====== EXCERPTED DATA ======

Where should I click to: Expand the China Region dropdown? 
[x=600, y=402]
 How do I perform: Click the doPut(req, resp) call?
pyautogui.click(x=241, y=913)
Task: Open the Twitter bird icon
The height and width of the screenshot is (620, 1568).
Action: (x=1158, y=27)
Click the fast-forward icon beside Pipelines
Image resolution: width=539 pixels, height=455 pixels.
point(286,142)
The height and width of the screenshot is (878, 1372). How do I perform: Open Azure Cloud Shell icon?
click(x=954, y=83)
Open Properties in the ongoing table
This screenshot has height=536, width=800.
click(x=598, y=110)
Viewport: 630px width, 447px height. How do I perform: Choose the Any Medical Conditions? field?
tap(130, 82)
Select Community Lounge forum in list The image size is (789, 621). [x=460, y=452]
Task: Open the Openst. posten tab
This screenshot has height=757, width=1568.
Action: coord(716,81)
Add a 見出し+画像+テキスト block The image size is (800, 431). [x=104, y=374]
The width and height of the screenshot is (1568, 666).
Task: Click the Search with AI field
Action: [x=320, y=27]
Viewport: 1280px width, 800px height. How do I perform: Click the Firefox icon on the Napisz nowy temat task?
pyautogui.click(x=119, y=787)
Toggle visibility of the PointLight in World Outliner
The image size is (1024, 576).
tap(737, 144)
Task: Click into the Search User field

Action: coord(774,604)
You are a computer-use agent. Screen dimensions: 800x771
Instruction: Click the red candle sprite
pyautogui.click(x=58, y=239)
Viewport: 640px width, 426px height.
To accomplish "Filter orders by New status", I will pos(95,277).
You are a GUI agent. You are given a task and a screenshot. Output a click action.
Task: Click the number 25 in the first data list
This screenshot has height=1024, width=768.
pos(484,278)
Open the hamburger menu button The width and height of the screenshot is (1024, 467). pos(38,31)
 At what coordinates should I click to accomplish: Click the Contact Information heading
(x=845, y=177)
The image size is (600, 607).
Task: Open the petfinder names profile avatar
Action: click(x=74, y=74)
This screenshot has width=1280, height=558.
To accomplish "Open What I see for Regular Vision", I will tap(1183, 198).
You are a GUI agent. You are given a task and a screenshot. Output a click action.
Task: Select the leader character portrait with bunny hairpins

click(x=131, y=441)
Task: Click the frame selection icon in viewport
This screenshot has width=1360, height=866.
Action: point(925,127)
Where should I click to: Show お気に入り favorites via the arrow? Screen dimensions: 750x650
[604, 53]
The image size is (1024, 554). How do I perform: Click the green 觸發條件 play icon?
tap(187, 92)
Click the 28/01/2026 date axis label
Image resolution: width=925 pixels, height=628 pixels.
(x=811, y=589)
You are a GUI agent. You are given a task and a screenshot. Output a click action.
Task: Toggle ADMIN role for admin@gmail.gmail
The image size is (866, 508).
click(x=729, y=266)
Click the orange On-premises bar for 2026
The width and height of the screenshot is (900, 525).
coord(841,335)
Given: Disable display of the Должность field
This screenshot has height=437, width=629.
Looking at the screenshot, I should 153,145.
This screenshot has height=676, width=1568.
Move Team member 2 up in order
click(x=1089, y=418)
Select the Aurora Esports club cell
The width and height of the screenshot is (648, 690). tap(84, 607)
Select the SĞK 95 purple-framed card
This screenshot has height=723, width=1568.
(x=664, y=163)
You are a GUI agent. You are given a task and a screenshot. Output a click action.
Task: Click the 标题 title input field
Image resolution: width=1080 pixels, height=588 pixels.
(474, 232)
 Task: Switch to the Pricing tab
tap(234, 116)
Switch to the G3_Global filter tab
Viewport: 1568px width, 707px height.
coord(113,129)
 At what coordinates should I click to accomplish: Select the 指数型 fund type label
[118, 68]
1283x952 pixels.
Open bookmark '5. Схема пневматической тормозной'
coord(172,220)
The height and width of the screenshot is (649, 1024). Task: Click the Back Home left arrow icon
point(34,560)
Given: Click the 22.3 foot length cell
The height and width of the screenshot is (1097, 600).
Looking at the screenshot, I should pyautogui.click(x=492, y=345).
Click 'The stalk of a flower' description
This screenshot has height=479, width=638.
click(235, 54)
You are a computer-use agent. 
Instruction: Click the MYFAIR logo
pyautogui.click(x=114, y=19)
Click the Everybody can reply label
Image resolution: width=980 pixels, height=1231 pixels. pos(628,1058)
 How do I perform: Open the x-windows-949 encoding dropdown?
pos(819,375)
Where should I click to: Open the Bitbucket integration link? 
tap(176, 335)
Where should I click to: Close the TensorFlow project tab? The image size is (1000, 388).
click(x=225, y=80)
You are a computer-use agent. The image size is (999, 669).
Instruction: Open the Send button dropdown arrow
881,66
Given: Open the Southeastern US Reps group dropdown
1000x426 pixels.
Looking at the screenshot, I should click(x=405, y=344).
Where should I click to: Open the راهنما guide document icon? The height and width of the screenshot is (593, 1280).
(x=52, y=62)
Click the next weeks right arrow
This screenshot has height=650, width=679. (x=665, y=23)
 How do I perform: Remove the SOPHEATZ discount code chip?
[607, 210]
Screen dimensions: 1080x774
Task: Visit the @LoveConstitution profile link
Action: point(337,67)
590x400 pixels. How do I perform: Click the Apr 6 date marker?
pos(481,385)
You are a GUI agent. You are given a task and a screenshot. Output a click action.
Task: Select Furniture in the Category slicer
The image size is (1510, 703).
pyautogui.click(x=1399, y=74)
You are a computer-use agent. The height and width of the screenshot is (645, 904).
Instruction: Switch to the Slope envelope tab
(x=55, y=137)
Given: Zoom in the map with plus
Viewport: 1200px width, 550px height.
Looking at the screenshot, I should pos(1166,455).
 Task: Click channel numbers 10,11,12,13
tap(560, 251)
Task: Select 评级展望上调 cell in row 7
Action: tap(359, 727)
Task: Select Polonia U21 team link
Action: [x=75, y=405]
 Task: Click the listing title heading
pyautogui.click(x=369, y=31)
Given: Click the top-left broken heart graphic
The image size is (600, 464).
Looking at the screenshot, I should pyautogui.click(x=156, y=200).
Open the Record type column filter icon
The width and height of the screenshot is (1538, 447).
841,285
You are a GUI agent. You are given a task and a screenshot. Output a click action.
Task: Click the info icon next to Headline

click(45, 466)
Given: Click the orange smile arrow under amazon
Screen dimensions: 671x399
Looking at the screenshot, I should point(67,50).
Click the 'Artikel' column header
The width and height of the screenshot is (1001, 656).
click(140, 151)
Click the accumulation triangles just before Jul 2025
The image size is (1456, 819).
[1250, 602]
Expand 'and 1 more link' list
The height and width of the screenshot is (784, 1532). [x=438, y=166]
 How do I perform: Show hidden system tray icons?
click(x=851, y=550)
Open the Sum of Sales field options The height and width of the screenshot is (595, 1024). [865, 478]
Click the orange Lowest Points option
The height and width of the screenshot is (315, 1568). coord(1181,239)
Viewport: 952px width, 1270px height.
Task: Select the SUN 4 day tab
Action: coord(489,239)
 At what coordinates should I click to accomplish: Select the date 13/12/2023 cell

======

### EXERCISE INSTRUCTIONS
Repeat the data exactly as it was given above.

### WRITTEN ANSWER
Where should I click to: Expand the China Region dropdown? 
[x=600, y=402]
 How do I perform: Click the doPut(req, resp) call?
pyautogui.click(x=241, y=913)
Task: Open the Twitter bird icon
The height and width of the screenshot is (620, 1568).
Action: (x=1158, y=27)
Click the fast-forward icon beside Pipelines
Image resolution: width=539 pixels, height=455 pixels.
point(286,142)
The height and width of the screenshot is (878, 1372). How do I perform: Open Azure Cloud Shell icon?
click(x=954, y=83)
Open Properties in the ongoing table
This screenshot has height=536, width=800.
click(x=598, y=110)
Viewport: 630px width, 447px height. How do I perform: Choose the Any Medical Conditions? field?
tap(130, 82)
Select Community Lounge forum in list The image size is (789, 621). [x=460, y=452]
Task: Open the Openst. posten tab
This screenshot has height=757, width=1568.
Action: coord(716,81)
Add a 見出し+画像+テキスト block The image size is (800, 431). [x=104, y=374]
The width and height of the screenshot is (1568, 666).
Task: Click the Search with AI field
Action: [x=320, y=27]
Viewport: 1280px width, 800px height. How do I perform: Click the Firefox icon on the Napisz nowy temat task?
pyautogui.click(x=119, y=787)
Toggle visibility of the PointLight in World Outliner
The image size is (1024, 576).
tap(737, 144)
Task: Click into the Search User field

Action: coord(774,604)
You are a computer-use agent. Screen dimensions: 800x771
Instruction: Click the red candle sprite
pyautogui.click(x=58, y=239)
Viewport: 640px width, 426px height.
To accomplish "Filter orders by New status", I will pos(95,277).
You are a GUI agent. You are given a task and a screenshot. Output a click action.
Task: Click the number 25 in the first data list
This screenshot has height=1024, width=768.
pos(484,278)
Open the hamburger menu button The width and height of the screenshot is (1024, 467). pos(38,31)
 At what coordinates should I click to accomplish: Click the Contact Information heading
(x=845, y=177)
The image size is (600, 607).
Task: Open the petfinder names profile avatar
Action: click(x=74, y=74)
This screenshot has width=1280, height=558.
To accomplish "Open What I see for Regular Vision", I will tap(1183, 198).
You are a GUI agent. You are given a task and a screenshot. Output a click action.
Task: Select the leader character portrait with bunny hairpins

click(x=131, y=441)
Task: Click the frame selection icon in viewport
This screenshot has width=1360, height=866.
Action: point(925,127)
Where should I click to: Show お気に入り favorites via the arrow? Screen dimensions: 750x650
[604, 53]
The image size is (1024, 554). How do I perform: Click the green 觸發條件 play icon?
tap(187, 92)
Click the 28/01/2026 date axis label
Image resolution: width=925 pixels, height=628 pixels.
(x=811, y=589)
You are a GUI agent. You are given a task and a screenshot. Output a click action.
Task: Toggle ADMIN role for admin@gmail.gmail
The image size is (866, 508).
click(x=729, y=266)
Click the orange On-premises bar for 2026
The width and height of the screenshot is (900, 525).
coord(841,335)
Given: Disable display of the Должность field
This screenshot has height=437, width=629.
Looking at the screenshot, I should 153,145.
This screenshot has height=676, width=1568.
Move Team member 2 up in order
click(x=1089, y=418)
Select the Aurora Esports club cell
The width and height of the screenshot is (648, 690). tap(84, 607)
Select the SĞK 95 purple-framed card
This screenshot has height=723, width=1568.
(x=664, y=163)
You are a GUI agent. You are given a task and a screenshot. Output a click action.
Task: Click the 标题 title input field
Image resolution: width=1080 pixels, height=588 pixels.
(474, 232)
 Task: Switch to the Pricing tab
tap(234, 116)
Switch to the G3_Global filter tab
Viewport: 1568px width, 707px height.
coord(113,129)
 At what coordinates should I click to accomplish: Select the 指数型 fund type label
[118, 68]
1283x952 pixels.
Open bookmark '5. Схема пневматической тормозной'
coord(172,220)
The height and width of the screenshot is (649, 1024). Task: Click the Back Home left arrow icon
point(34,560)
Given: Click the 22.3 foot length cell
The height and width of the screenshot is (1097, 600).
Looking at the screenshot, I should pyautogui.click(x=492, y=345).
Click 'The stalk of a flower' description
This screenshot has height=479, width=638.
click(235, 54)
You are a computer-use agent. 
Instruction: Click the MYFAIR logo
pyautogui.click(x=114, y=19)
Click the Everybody can reply label
Image resolution: width=980 pixels, height=1231 pixels. pos(628,1058)
 How do I perform: Open the x-windows-949 encoding dropdown?
pos(819,375)
Where should I click to: Open the Bitbucket integration link? 
tap(176, 335)
Where should I click to: Close the TensorFlow project tab? The image size is (1000, 388).
click(x=225, y=80)
You are a computer-use agent. The image size is (999, 669).
Instruction: Open the Send button dropdown arrow
881,66
Given: Open the Southeastern US Reps group dropdown
1000x426 pixels.
Looking at the screenshot, I should click(x=405, y=344).
Where should I click to: Open the راهنما guide document icon? The height and width of the screenshot is (593, 1280).
(x=52, y=62)
Click the next weeks right arrow
This screenshot has height=650, width=679. (x=665, y=23)
 How do I perform: Remove the SOPHEATZ discount code chip?
[607, 210]
Screen dimensions: 1080x774
Task: Visit the @LoveConstitution profile link
Action: point(337,67)
590x400 pixels. How do I perform: Click the Apr 6 date marker?
pos(481,385)
You are a GUI agent. You are given a task and a screenshot. Output a click action.
Task: Select Furniture in the Category slicer
The image size is (1510, 703).
pyautogui.click(x=1399, y=74)
You are a computer-use agent. The height and width of the screenshot is (645, 904).
Instruction: Switch to the Slope envelope tab
(x=55, y=137)
Given: Zoom in the map with plus
Viewport: 1200px width, 550px height.
Looking at the screenshot, I should pos(1166,455).
 Task: Click channel numbers 10,11,12,13
tap(560, 251)
Task: Select 评级展望上调 cell in row 7
Action: tap(359, 727)
Task: Select Polonia U21 team link
Action: [x=75, y=405]
 Task: Click the listing title heading
pyautogui.click(x=369, y=31)
Given: Click the top-left broken heart graphic
The image size is (600, 464).
Looking at the screenshot, I should pyautogui.click(x=156, y=200).
Open the Record type column filter icon
The width and height of the screenshot is (1538, 447).
841,285
You are a GUI agent. You are given a task and a screenshot. Output a click action.
Task: Click the info icon next to Headline

click(45, 466)
Given: Click the orange smile arrow under amazon
Screen dimensions: 671x399
Looking at the screenshot, I should point(67,50).
Click the 'Artikel' column header
The width and height of the screenshot is (1001, 656).
click(140, 151)
Click the accumulation triangles just before Jul 2025
The image size is (1456, 819).
[1250, 602]
Expand 'and 1 more link' list
The height and width of the screenshot is (784, 1532). [x=438, y=166]
 How do I perform: Show hidden system tray icons?
click(x=851, y=550)
Open the Sum of Sales field options The height and width of the screenshot is (595, 1024). [865, 478]
Click the orange Lowest Points option
The height and width of the screenshot is (315, 1568). coord(1181,239)
Viewport: 952px width, 1270px height.
Task: Select the SUN 4 day tab
Action: coord(489,239)
 At what coordinates should I click to accomplish: Select the date 13/12/2023 cell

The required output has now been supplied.